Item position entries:
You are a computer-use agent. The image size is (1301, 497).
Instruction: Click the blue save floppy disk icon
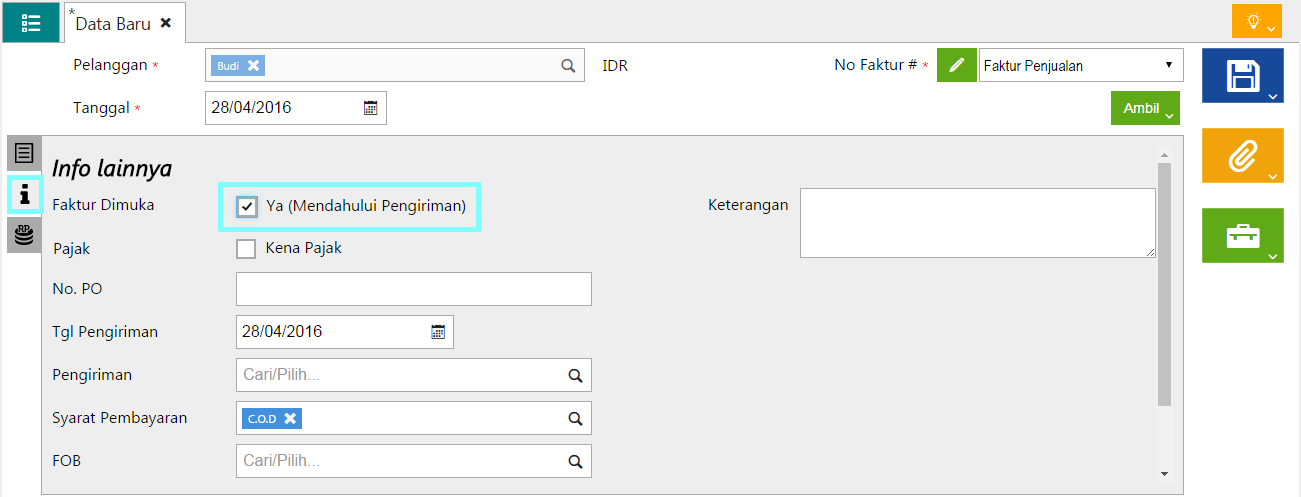1241,76
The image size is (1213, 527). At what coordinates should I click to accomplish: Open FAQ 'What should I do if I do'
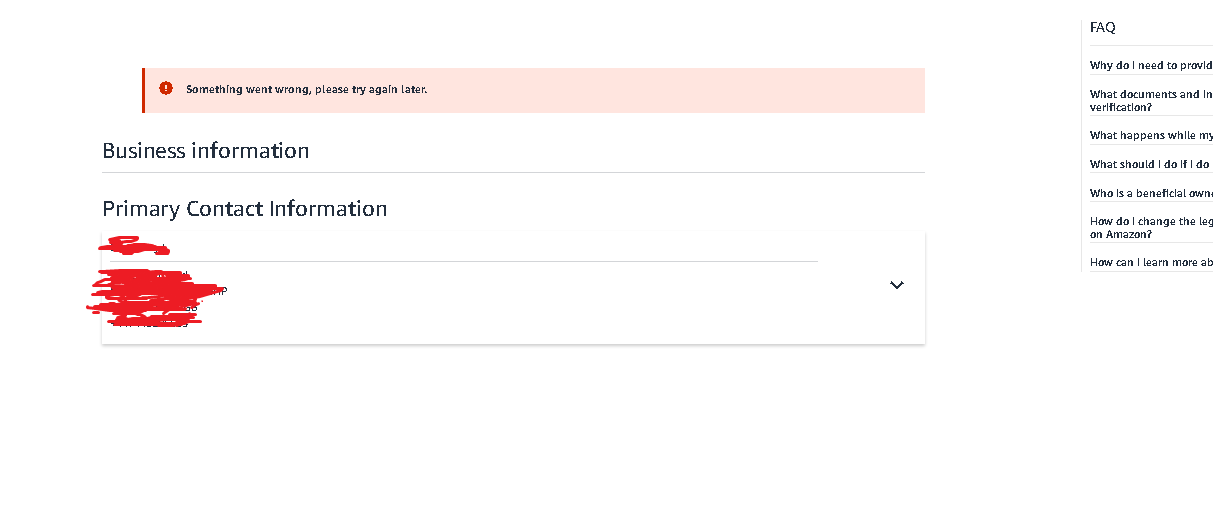click(x=1151, y=164)
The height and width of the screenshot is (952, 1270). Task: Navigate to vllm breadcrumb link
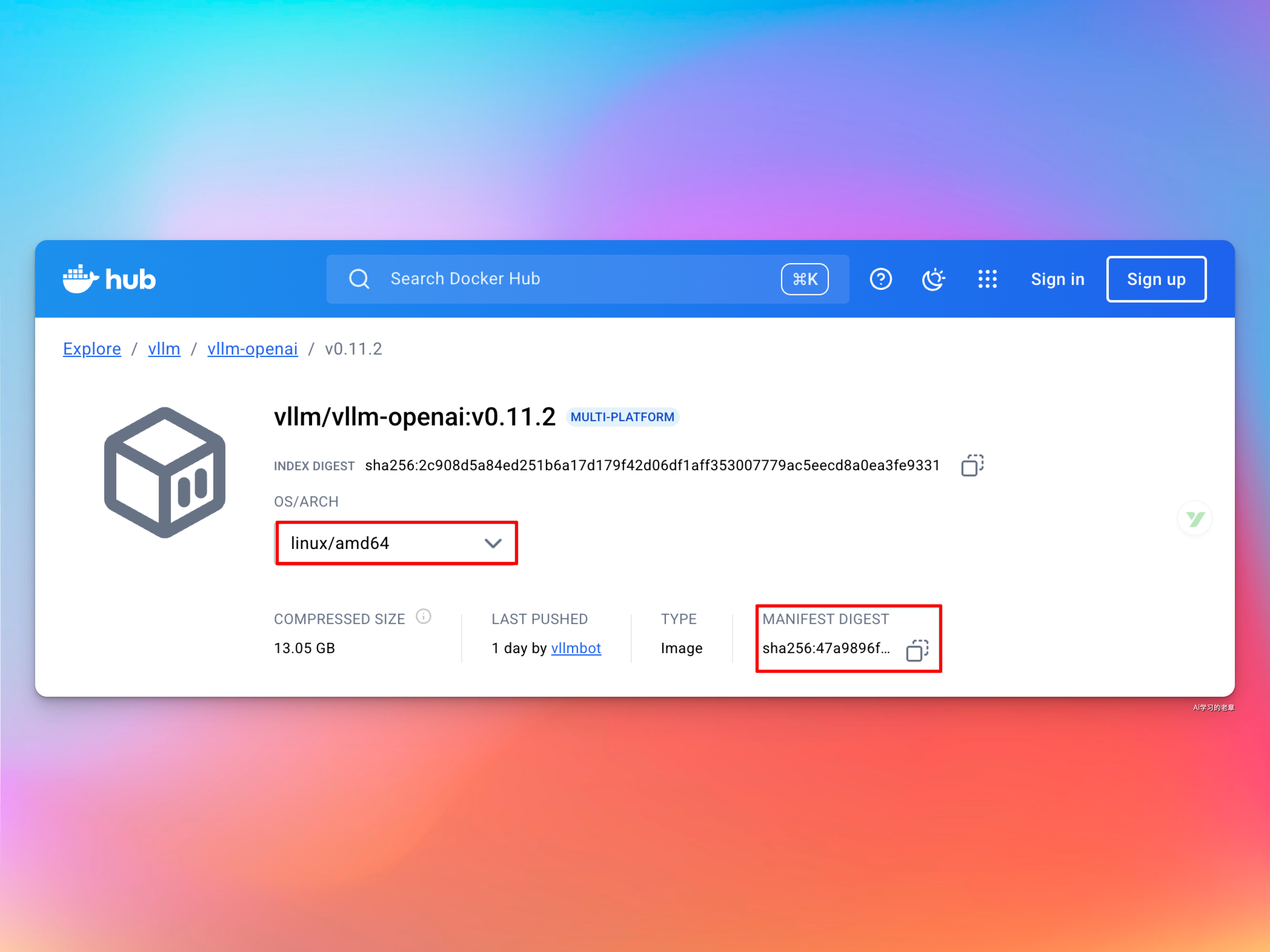point(164,349)
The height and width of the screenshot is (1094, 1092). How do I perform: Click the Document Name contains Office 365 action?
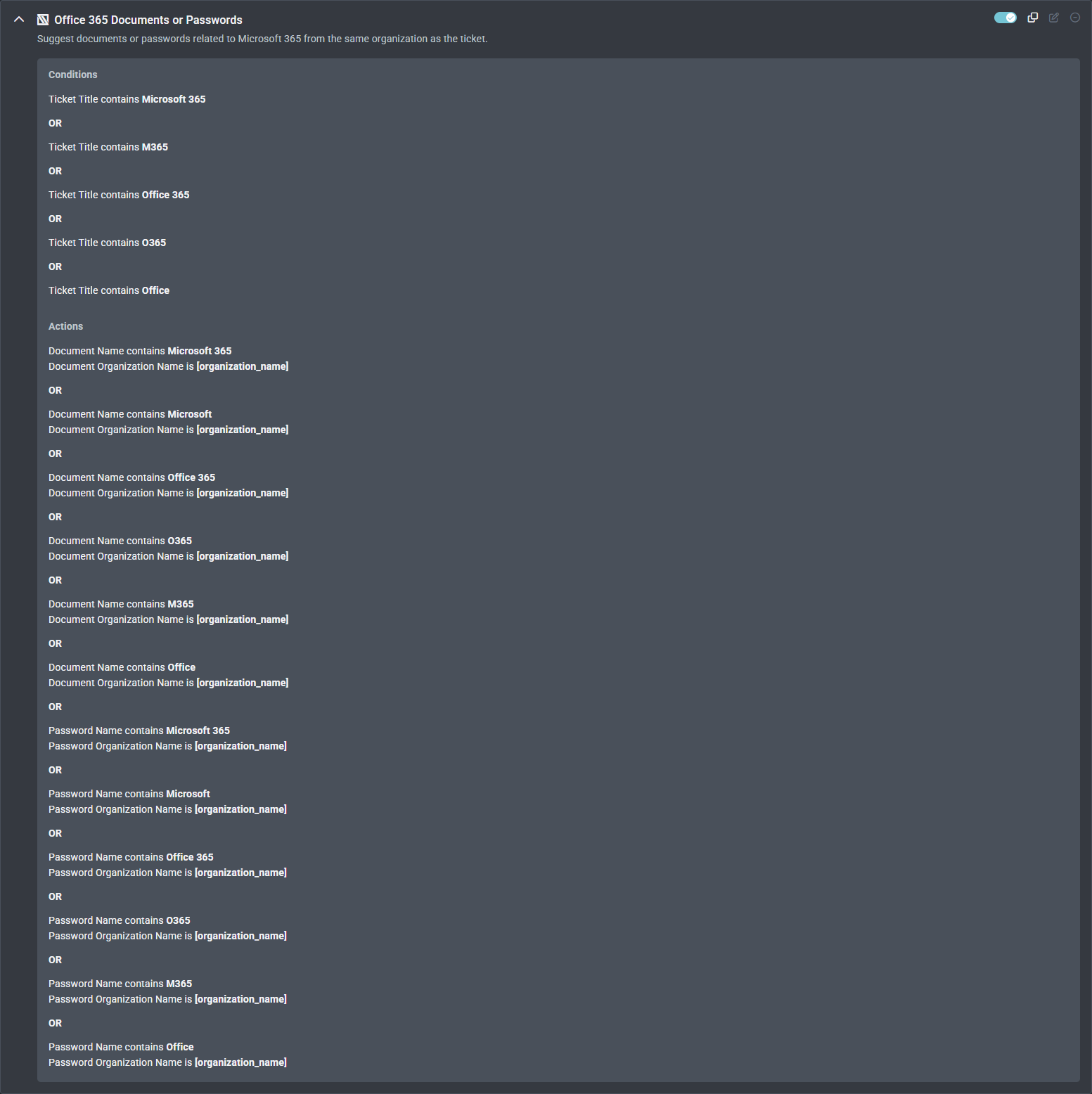coord(131,477)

■ TASK DESCRIPTION
Please edit the lines above so that every "screenshot" becomes "screen capture", keeping everything else the same and omitting the pictures.

■ THE SOLUTION
You are a computer-use agent. The image size is (1301, 497).
Instruction: Click the blue save floppy disk icon
1241,76
The image size is (1213, 527). At what coordinates should I click to accomplish: Open FAQ 'What should I do if I do'
click(x=1151, y=164)
The height and width of the screen capture is (952, 1270). Task: Navigate to vllm breadcrumb link
point(164,349)
The height and width of the screen capture is (1094, 1092). How do I perform: Click the Document Name contains Office 365 action?
coord(131,477)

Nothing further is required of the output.